- Born: 9 June 1918 Lyon, France
- Died: 7 July 2015 (aged 97) France
- Occupation: aircraft designer

= Jean Délémontez =

French aerospace engineer

Jean Délémontez (9 June 1918 – 7 July 2015) was a French aircraft designer. He was born in Lyon in June 1918. He is best known for his work with his father-in-law, Édouard Joly, on the Jodel range of light aircraft and his collaboration with Pierre Robin on the Avions Robin aircraft range.

==Career==
In 1935 Delemontez joined the French airforce, where, despite numerous tries, he never managed to become a pilot. He demonstrated mechanical competences early in the career.

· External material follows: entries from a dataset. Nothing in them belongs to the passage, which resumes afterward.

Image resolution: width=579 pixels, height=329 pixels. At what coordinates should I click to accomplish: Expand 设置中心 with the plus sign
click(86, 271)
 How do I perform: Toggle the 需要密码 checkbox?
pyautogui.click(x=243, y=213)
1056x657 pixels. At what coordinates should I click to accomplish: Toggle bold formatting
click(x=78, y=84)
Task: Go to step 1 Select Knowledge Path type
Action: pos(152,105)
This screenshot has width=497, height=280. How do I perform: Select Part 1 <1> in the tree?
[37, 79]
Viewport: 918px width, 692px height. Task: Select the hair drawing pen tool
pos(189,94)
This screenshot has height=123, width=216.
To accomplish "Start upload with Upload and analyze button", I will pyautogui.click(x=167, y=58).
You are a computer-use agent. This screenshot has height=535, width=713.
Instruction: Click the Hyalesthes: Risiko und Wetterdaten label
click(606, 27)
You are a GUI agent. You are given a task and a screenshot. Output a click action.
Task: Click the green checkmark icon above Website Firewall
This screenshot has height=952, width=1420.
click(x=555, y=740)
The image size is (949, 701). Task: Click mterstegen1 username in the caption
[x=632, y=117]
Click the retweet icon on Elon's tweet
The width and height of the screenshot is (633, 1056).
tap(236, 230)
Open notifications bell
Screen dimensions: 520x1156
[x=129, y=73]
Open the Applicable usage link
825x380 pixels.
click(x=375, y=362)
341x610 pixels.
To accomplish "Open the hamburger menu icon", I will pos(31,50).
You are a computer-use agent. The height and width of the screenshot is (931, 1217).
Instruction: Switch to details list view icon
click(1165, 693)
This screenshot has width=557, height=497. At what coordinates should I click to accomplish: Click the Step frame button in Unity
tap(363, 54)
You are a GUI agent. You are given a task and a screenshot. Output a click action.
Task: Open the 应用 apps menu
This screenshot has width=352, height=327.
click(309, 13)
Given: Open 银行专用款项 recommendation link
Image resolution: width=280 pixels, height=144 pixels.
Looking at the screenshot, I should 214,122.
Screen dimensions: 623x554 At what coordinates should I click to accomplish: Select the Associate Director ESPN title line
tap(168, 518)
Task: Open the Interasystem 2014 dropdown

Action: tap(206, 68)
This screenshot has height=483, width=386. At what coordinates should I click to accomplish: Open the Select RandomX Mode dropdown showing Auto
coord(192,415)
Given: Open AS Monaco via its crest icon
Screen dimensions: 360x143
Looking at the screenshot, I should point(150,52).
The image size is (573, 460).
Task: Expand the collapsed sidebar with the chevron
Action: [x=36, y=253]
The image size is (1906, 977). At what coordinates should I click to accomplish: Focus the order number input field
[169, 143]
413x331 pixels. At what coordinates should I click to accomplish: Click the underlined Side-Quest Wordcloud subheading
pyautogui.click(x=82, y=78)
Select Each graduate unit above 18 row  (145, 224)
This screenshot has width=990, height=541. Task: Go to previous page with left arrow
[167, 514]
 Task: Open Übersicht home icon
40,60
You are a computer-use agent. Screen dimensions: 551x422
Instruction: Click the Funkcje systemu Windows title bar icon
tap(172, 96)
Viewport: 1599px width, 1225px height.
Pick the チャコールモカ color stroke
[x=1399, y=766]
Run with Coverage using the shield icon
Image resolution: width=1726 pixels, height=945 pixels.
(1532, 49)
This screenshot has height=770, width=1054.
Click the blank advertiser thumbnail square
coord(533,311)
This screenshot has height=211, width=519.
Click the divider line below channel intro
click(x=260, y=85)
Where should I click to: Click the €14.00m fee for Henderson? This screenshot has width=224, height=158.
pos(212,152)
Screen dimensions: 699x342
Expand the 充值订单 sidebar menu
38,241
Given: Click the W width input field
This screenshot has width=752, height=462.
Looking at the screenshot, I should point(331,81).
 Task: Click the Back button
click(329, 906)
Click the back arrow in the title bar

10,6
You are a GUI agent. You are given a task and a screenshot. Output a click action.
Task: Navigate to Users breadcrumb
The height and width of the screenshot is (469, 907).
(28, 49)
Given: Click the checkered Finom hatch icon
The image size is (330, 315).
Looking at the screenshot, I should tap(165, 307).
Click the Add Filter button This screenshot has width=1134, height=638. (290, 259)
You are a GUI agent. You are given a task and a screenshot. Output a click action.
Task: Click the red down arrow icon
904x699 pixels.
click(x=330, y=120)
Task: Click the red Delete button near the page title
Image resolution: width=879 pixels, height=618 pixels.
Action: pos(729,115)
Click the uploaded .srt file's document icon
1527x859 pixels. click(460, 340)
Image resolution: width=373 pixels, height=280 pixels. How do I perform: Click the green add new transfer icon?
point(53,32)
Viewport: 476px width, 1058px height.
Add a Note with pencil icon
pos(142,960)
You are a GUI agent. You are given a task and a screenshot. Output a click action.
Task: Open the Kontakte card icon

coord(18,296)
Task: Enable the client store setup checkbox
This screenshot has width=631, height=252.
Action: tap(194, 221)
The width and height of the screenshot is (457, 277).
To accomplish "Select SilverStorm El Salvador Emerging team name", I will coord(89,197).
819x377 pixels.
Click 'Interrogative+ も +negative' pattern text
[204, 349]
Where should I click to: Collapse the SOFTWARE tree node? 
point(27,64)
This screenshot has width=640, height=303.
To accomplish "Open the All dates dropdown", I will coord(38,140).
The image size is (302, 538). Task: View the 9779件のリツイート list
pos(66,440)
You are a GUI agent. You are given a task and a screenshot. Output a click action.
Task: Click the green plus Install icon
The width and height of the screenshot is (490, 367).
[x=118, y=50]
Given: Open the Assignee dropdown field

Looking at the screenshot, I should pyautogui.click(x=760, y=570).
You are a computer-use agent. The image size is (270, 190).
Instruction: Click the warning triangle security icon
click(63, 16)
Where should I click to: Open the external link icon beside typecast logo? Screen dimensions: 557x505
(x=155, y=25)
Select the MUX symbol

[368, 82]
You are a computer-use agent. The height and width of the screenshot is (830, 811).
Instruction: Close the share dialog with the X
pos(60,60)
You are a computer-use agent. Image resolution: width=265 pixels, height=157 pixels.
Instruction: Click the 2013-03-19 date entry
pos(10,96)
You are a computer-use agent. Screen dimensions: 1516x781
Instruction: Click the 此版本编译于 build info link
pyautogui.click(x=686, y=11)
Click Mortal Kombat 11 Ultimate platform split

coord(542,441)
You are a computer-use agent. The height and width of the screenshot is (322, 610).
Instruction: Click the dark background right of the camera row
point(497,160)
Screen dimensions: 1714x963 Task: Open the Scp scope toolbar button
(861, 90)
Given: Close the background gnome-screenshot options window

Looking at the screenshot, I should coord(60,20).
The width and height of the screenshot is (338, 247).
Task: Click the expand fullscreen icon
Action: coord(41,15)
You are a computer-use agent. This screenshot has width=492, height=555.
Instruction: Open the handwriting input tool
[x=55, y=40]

In 1936 he had already designed his first aircraft, the D1. After studying at the Rochefort school of mechanics, he was assigned maintenance duties for the fighter aircraft of that time. In 1941 he entered the design bureau of the airforce in Toulouse. At night he proceeded with his own designs and two years later he began working for Amiot. He worked at the design bureau before joining Edouard Joly at his company for repairing agricultural machines. It was with Joly that he founded the "Société des avions Jodel" in 1946. In December 2000 Délémontez was inducted into the Experimental Aircraft Association Homebuilders' Hall of Fame. He died at the age of 97 on July 7, 2015.